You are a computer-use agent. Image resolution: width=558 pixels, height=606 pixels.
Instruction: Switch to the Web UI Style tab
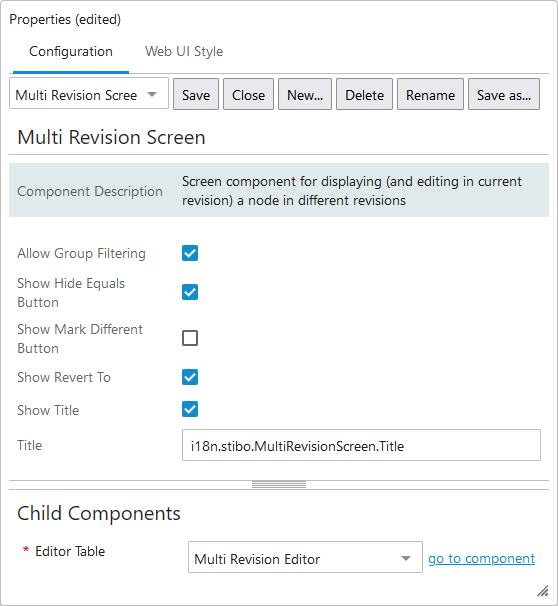point(184,51)
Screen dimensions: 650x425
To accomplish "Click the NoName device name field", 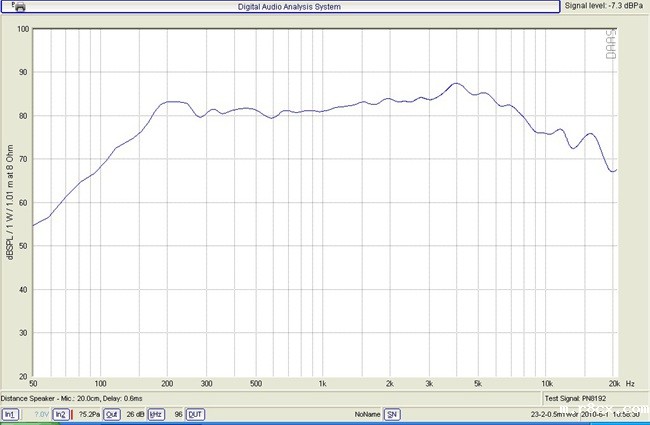I will pyautogui.click(x=366, y=414).
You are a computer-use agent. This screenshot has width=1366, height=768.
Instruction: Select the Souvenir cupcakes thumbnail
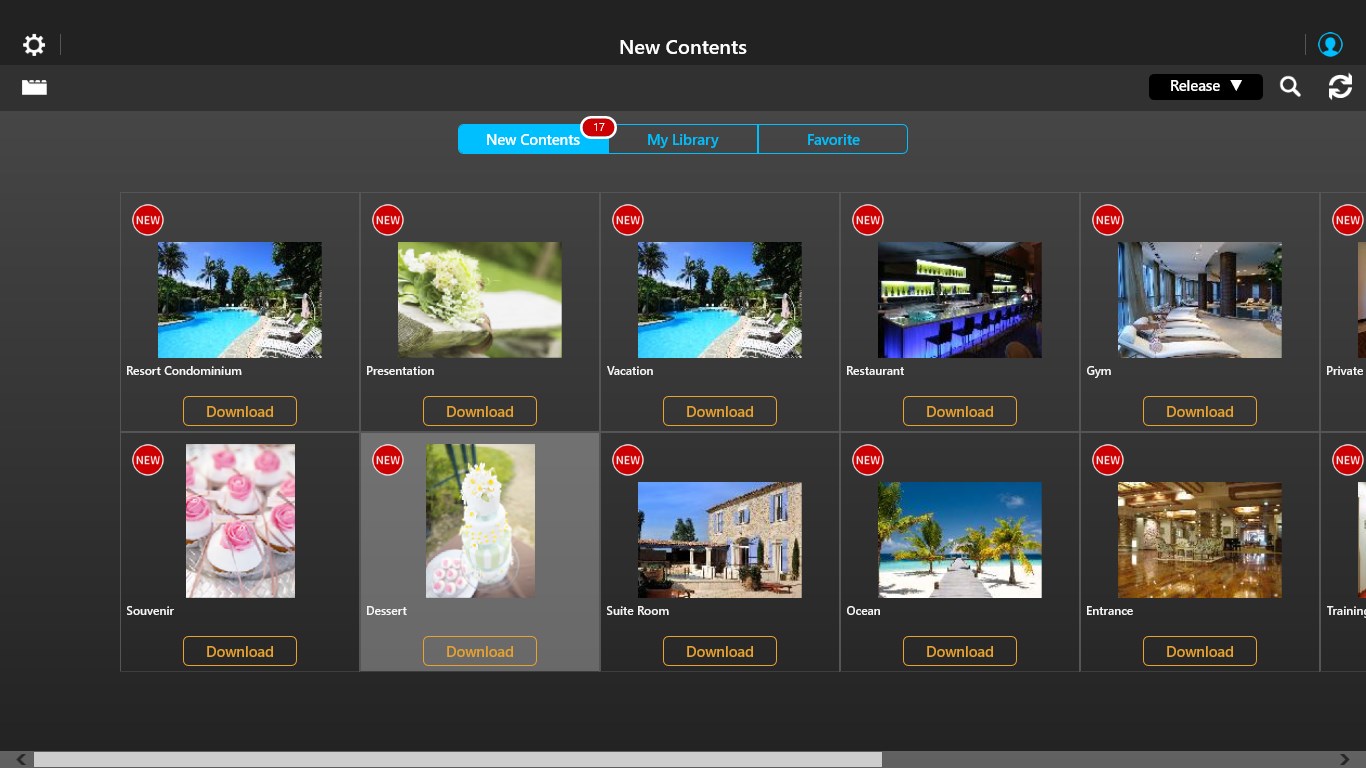[x=240, y=521]
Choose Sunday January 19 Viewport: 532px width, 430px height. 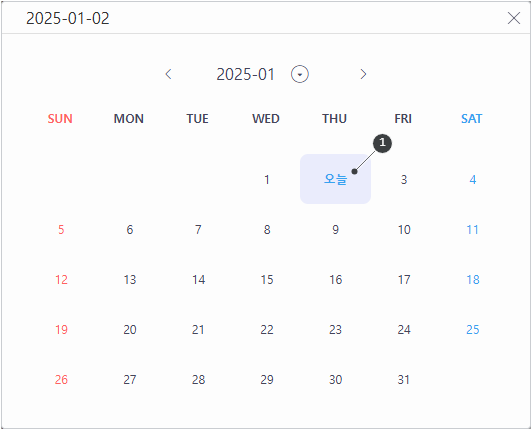[x=61, y=329]
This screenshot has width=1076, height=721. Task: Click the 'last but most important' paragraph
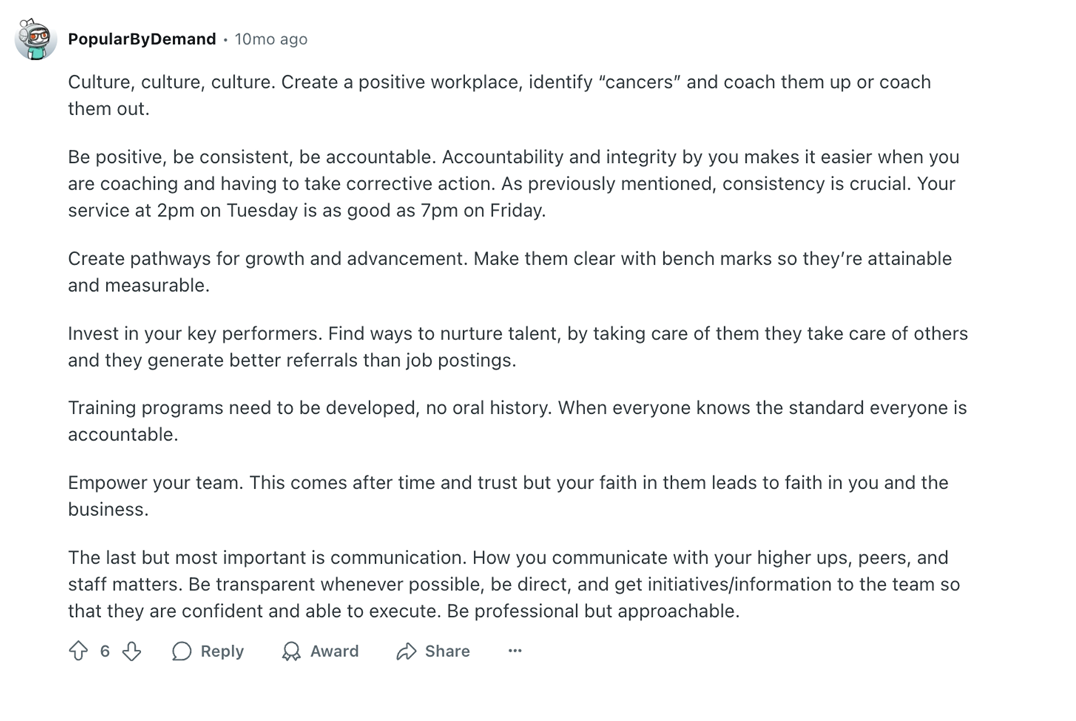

• [Problem to solve] Line tally for "This": say how many lines of the records above contain it, and give nothing but the number.

• [Response below] 2